Dr. Lock, cardiology chief at Children’s, pointed out that culture change would take time. He said, “I can’t just write a memo.” “It has to be a bottom-up event and it has to permeate the institution.”

Lock put his finger directly on the issue. Bottom-up is not enough. Until the Trustees and Administrators at Children’s take ownership of the problem and exercise some authority over the medical staff, not much is going to happen. One hopes that not too many more kids will have to die first.



Saturday, December 20, 2003

Is Public Tolerance of Poor Performance Inexhaustible?

After a couple of weeks of travel, I returned home earlier this week to find in my accumulated mail the December 1, 2003 issue of Modern Healthcare, in which the lead story featured a federal waiver obtained by the New Jersey Hospital Association (NJHA) to run a demonstration project in gainsharing.

Gainsharing is the term that has been invented for paying cash bonuses to physicians who modify their practice in such a way as to reduce hospital costs. The assumption is that patients are staying in hospitals longer than necessary and are being subjected to more tests and procedures than they need. Since these are things that doctors control, the idea is to give them a financial incentive to eliminate, or at least reduce, these excesses.

“Controversial” is one of the adjectives the author of the article applied to the project. CMS Administrator Tom Scully was described as being unenthusiastic, preferring his pay-for-performance experiment that is directed towards hospitals. (CMS is the federal agency that administers Medicare and Medicaid.) Representative Pete Stark (author of the self-referral legislation that had to be waived for the NJHA project) suggested with more than a little cynicism that doctors just be paid 25% to tell their patients to take an aspirin and make an appointment at the mortuary.

Neither hits directly on what seems to me to be the main point. Gainsharing, as generally conceived, does not reward performance over and above the call of duty, or devising better ways of providing care. Instead, it proposes to pay doctors bonuses for doing what any minimal standard of performance would require them to do already.

Anywhere else, such a proposal would be considered ludicrous. It would be like giving the gas station attendant a bonus for remembering to put the gas cap back on after filling the tank. Or giving a secretary extra pay for showing up for work on time.

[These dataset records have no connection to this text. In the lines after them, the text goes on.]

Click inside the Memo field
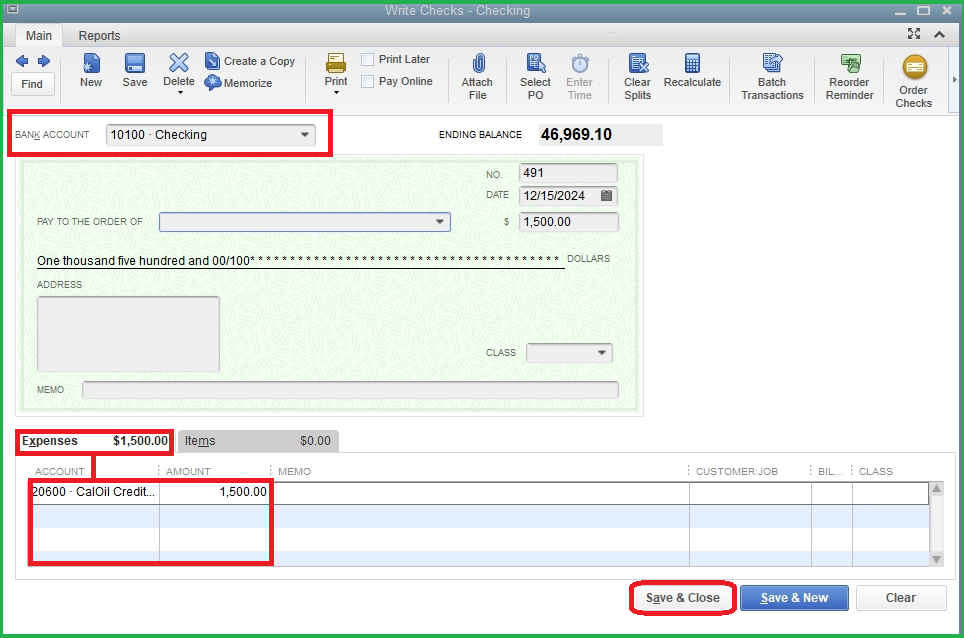The height and width of the screenshot is (638, 964). click(x=350, y=390)
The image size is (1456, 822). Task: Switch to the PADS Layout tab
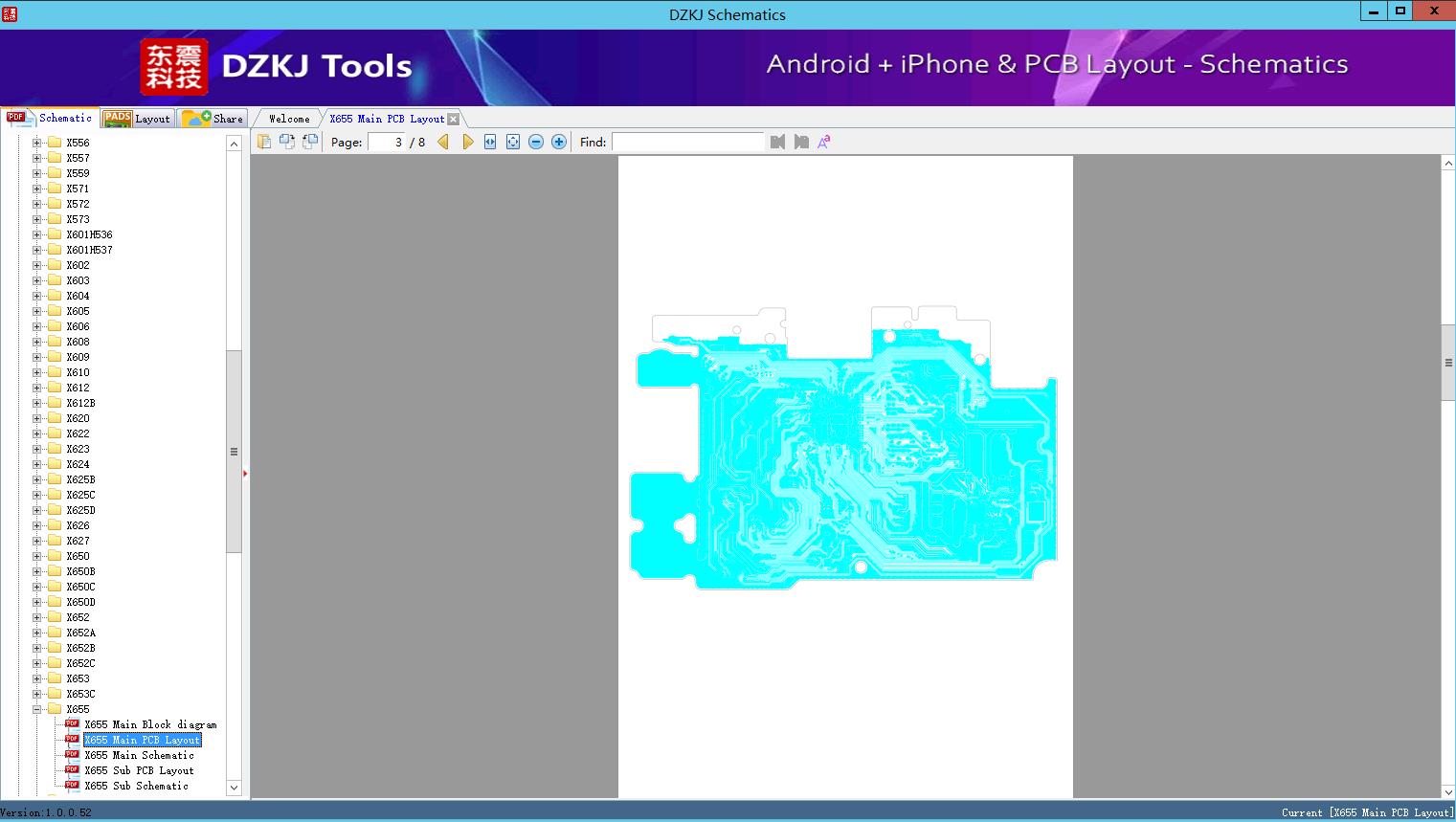pos(137,118)
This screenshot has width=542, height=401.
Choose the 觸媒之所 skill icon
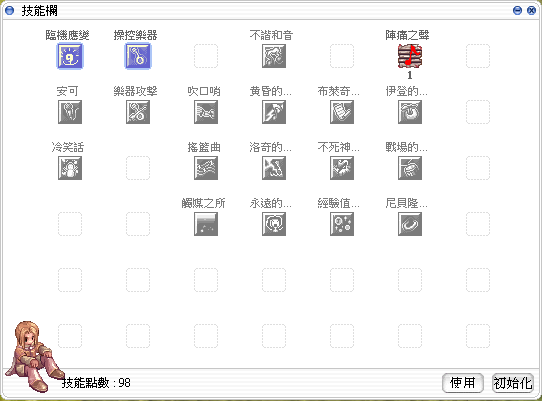[206, 224]
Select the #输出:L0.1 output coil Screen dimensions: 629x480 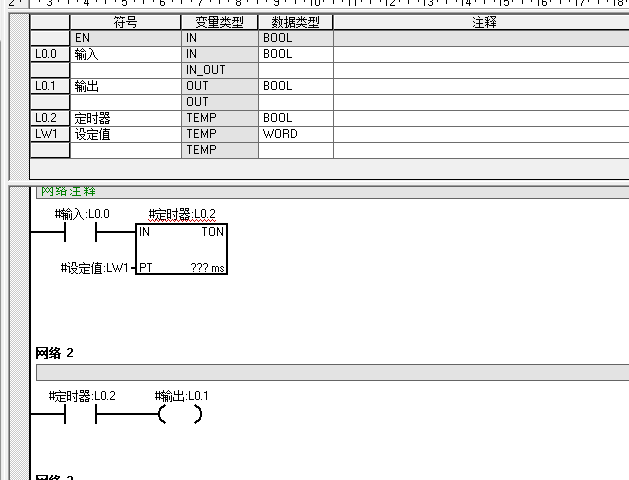click(x=181, y=414)
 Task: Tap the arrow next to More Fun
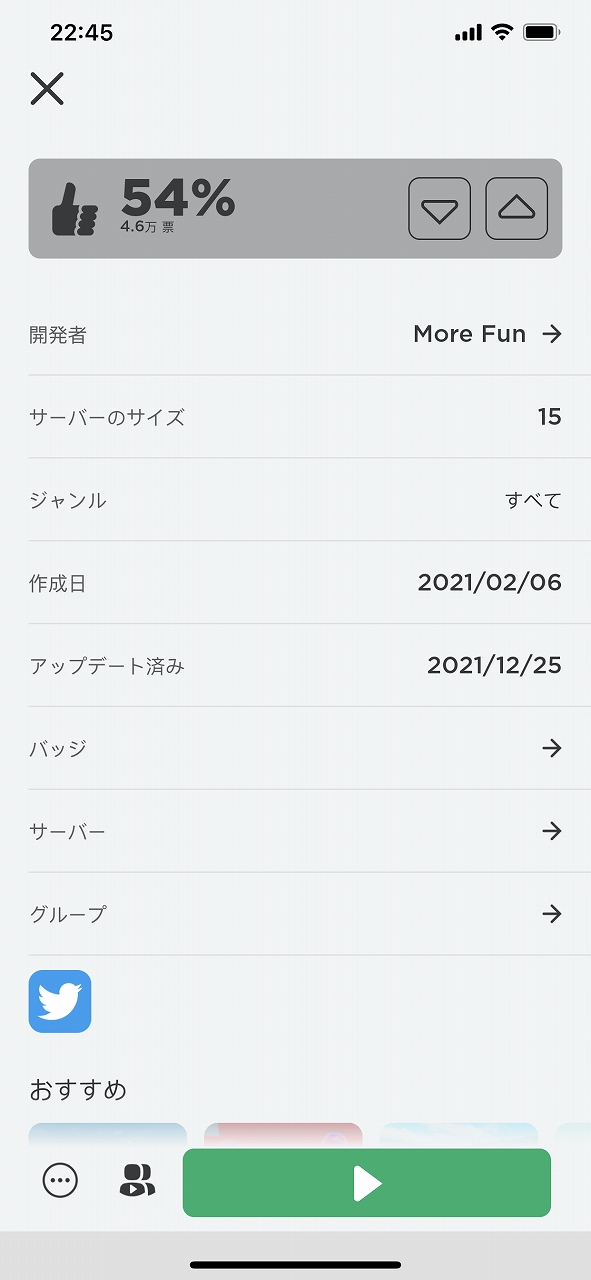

The public’s willingness to tolerate the poor performance of the health care provider community is a source of continuing amazement and is not duplicated in any other field of endeavor that I can think of. So long as that remains the case, redesigning the system will not do much good. No design will work if the people in it can’t be held to some minimum performance level without having to pay them extra.

Friday, December 05, 2003

It’s Time for Hospitals to Pull up Their Socks
The December 2, 2003 release of AHA News Now reported that more than 40 national medical and health care organizations, including the AHA, had announced their endorsement of the Joint Commission on Accreditation of Healthcare Organizations' universal protocol for eliminating wrong site, wrong patient and wrong procedure surgeries. According to the report, the protocol has three elements: a pre-operative verification and document review process, marking of the operative site, and a "time-out" immediately preceding the procedure to conduct a final verification and resolve any remaining questions or concerns. At news conference on the subject, Nancy Foster, AHA senior associate director of policy, pointed out that wrong site, wrong patient and wrong procedure surgeries were rare but "100% preventable."

This development, however commendable, raises the question of why it should have been necessary in the first place. Given the seriousness of the issue and the simplicity of the prescribed solution, one wonders why every respectable hospital had not implemented it on its own long ago.

The answer speaks volumes about the level of discipline in our hospitals. The health care system may need redesign, but a lot of its problems would be solved if hospitals would just pull up their socks and pay attention to business.